=== Input rows ===
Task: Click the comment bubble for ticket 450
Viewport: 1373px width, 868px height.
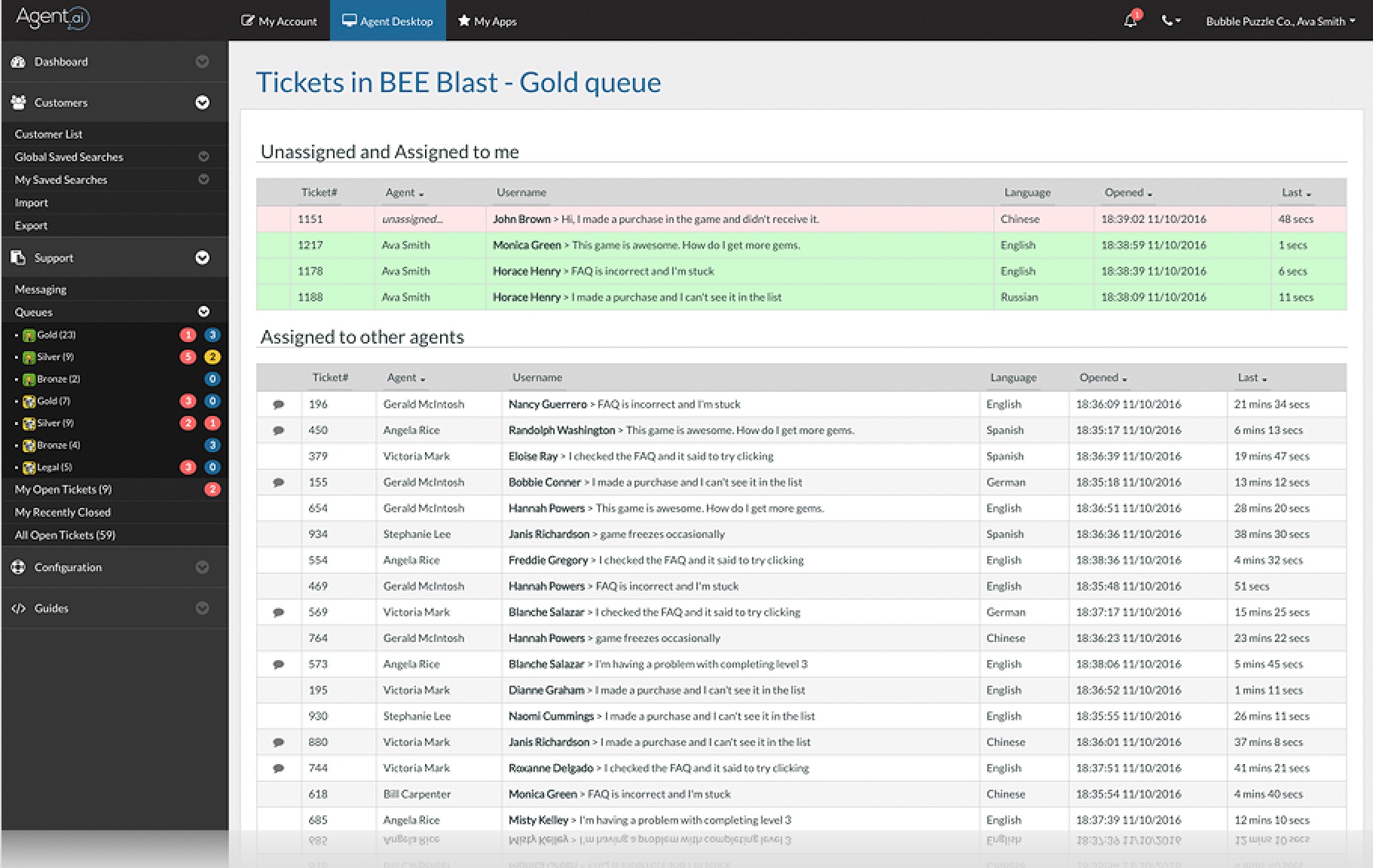Action: point(278,430)
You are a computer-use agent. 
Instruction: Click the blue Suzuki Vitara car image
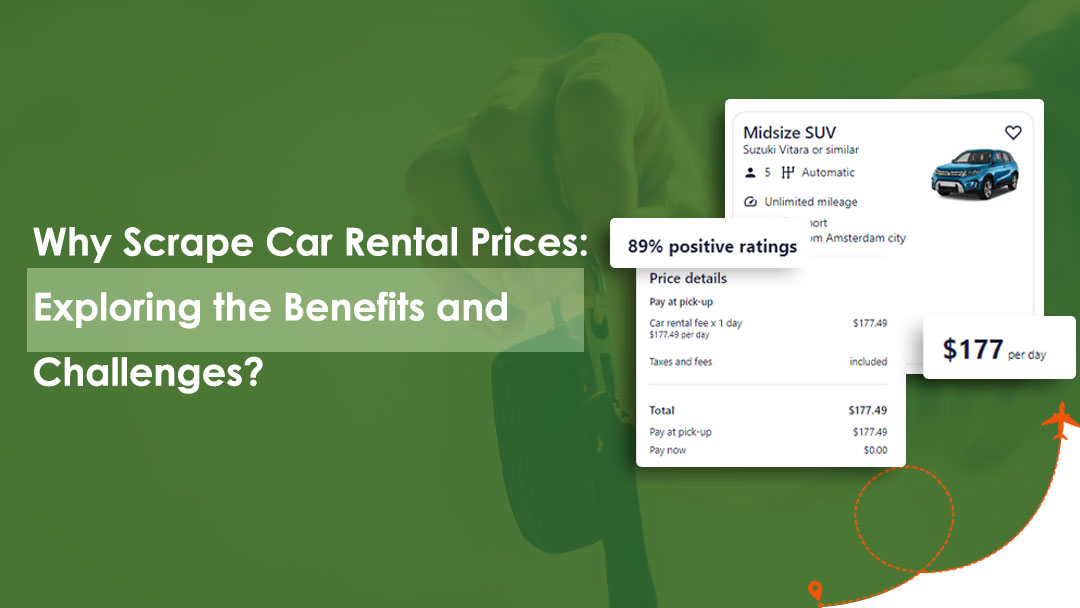(x=974, y=174)
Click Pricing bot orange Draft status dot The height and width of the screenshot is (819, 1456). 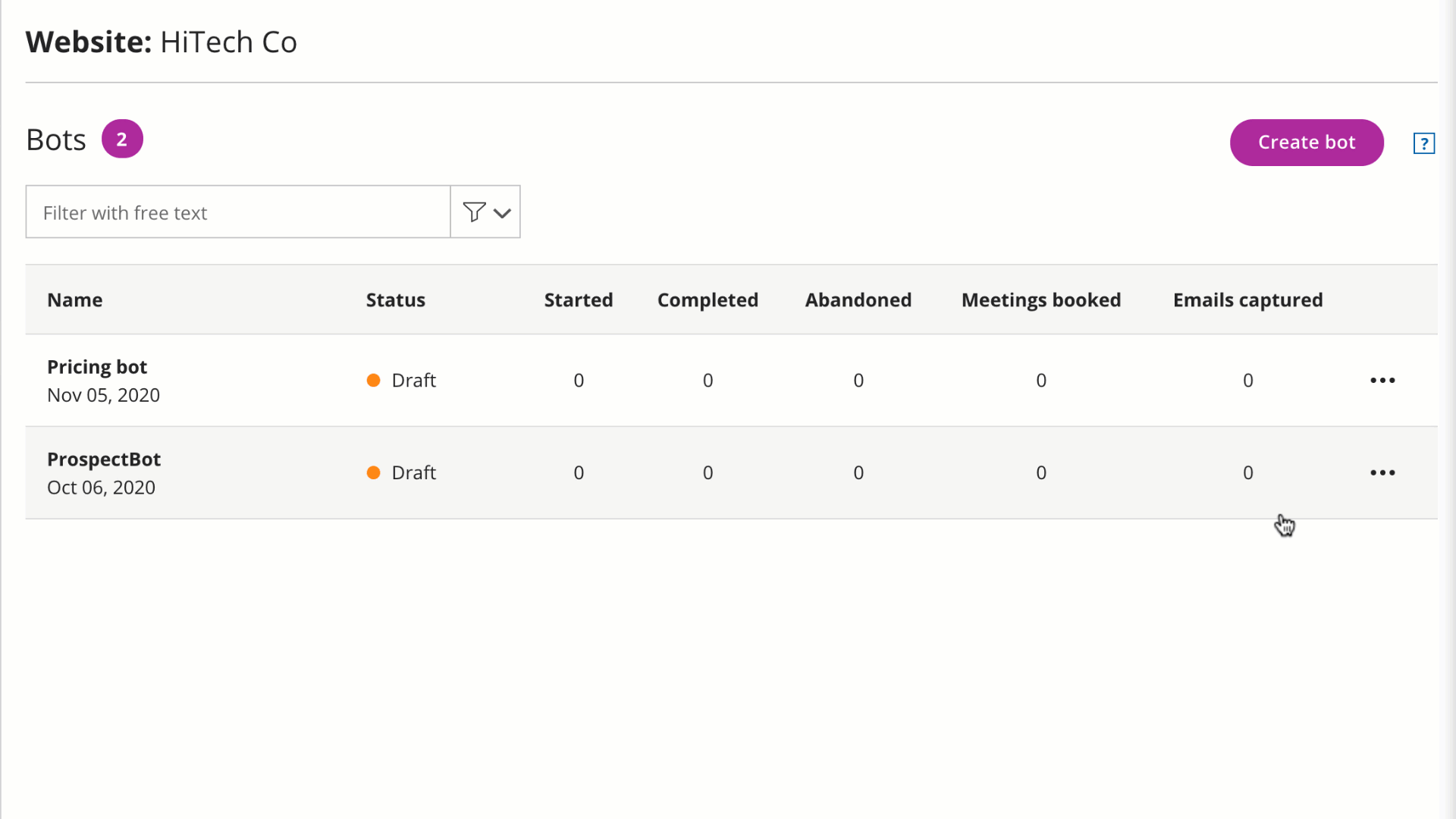tap(373, 380)
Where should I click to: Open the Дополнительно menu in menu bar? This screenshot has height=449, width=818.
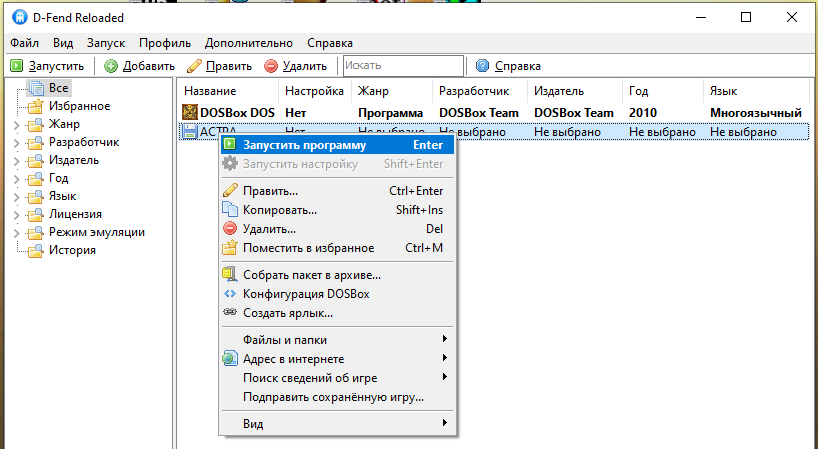coord(249,43)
===
Objective >> Copy the entries exactly, starting at the line that contains "Where should I" and continuing through the end of the entries, with both ends included. Leave the pictures out of your answer.

Exercise solution >>
Where should I click to: Open the Дополнительно menu in menu bar? This screenshot has height=449, width=818.
coord(249,43)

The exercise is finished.